Over the past months, new listening forums have been put in place in many NHS organisations, opening up new spaces for people to exchange ideas and views with senior leaders to inform important decisions, and staff networks help ensure everyone has a voice in how decisions are made.
The national survey is important, but it’s not the only way we can listen to the people who work in the NHS. In June 2020, we introduced the People Pulse – a free tool for NHS organisations to use to listen to their staff to better understand and improve their experience at work. Already more than 250 organisations have registered to use it or expressed an interest, and work is ongoing to develop it further.
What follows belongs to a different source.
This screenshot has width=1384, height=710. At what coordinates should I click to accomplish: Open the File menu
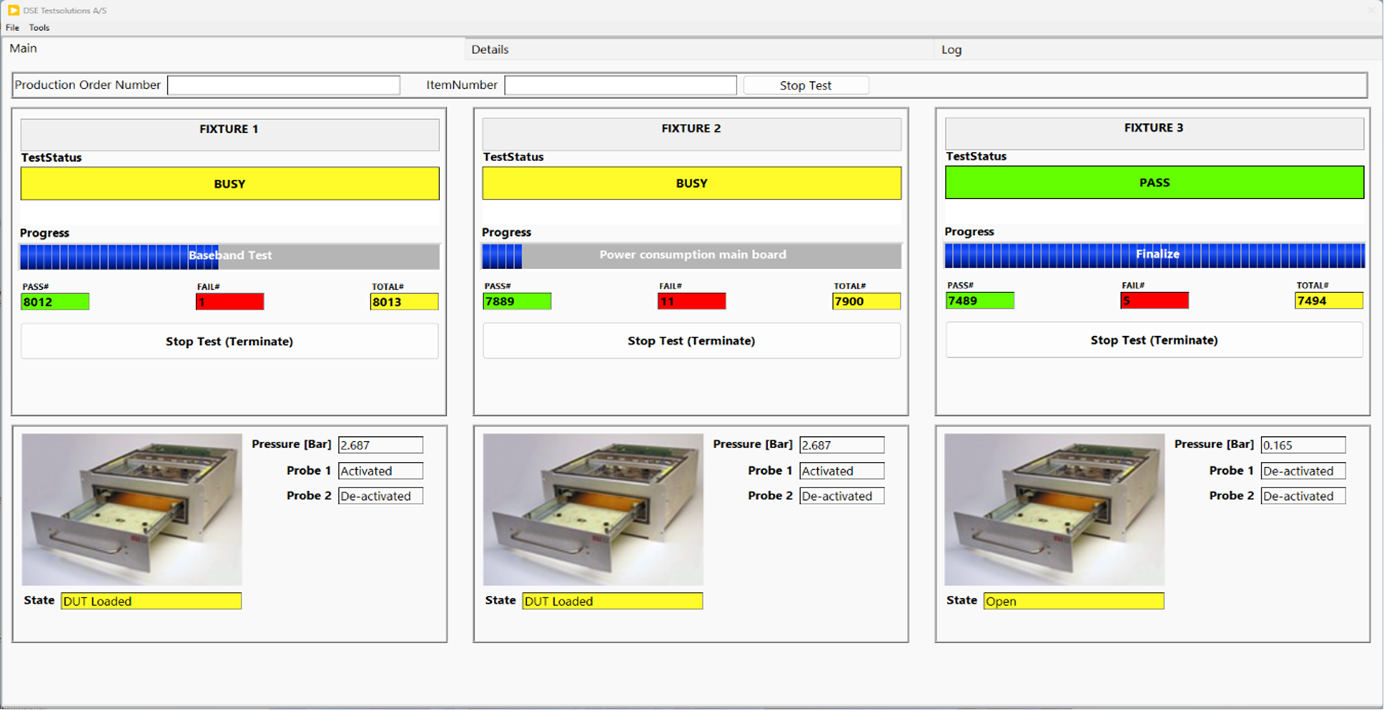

In the end, the most important process for listening is a conversation - and we need to promote better conversations among all our staff, particularly about issues such as wellbeing and inclusion, if we are to embed a truly compassionate inclusive culture. New guidance for line managers and teams on how to hold successful wellbeing conversations, as we set out in the NHS People Plan 2020-21 will be one of the keys to this.
People at every level, especially leaders, must listen well and ask good questions – for example, through coaching skills. Initiatives such as Wellbeing Guardians, who will champion wellbeing at board level, are now providing a link between boards and individual teams. At a practical level, the balance of such conversations will need to continue to shift to encompass the whole people agenda, including culture.
Virtual management training opportunities during the pandemic, like the racial justice seminar series and ProjectM initiative provided by our national Lifelong Learning team and regional academies, are building the expertise and knowledge of leaders, line managers and team leaders to facilitate this.
Next year, we’ll be aligning the NHS Staff Survey with the seven themes of the People Promise, so we can directly measure how far the NHS is delivering the changes staff are asking for. In the meantime, we’ll shortly be launching a new tool that maps organisations’ Survey findings against the Promise themes, using the New Model Health System platform, to track their progress.
Like trying to talk to a friend at a noisy party, we may need to move closer, and listen harder, to be able to hear our staff voice above the background noise that our ways of working, systems, structures and processes generate. I hope that part of the legacy of COVID is that it has moved us closer together, as well as towards a more compassionate inclusive culture, built on the basic human values of good listening, trust and kindness.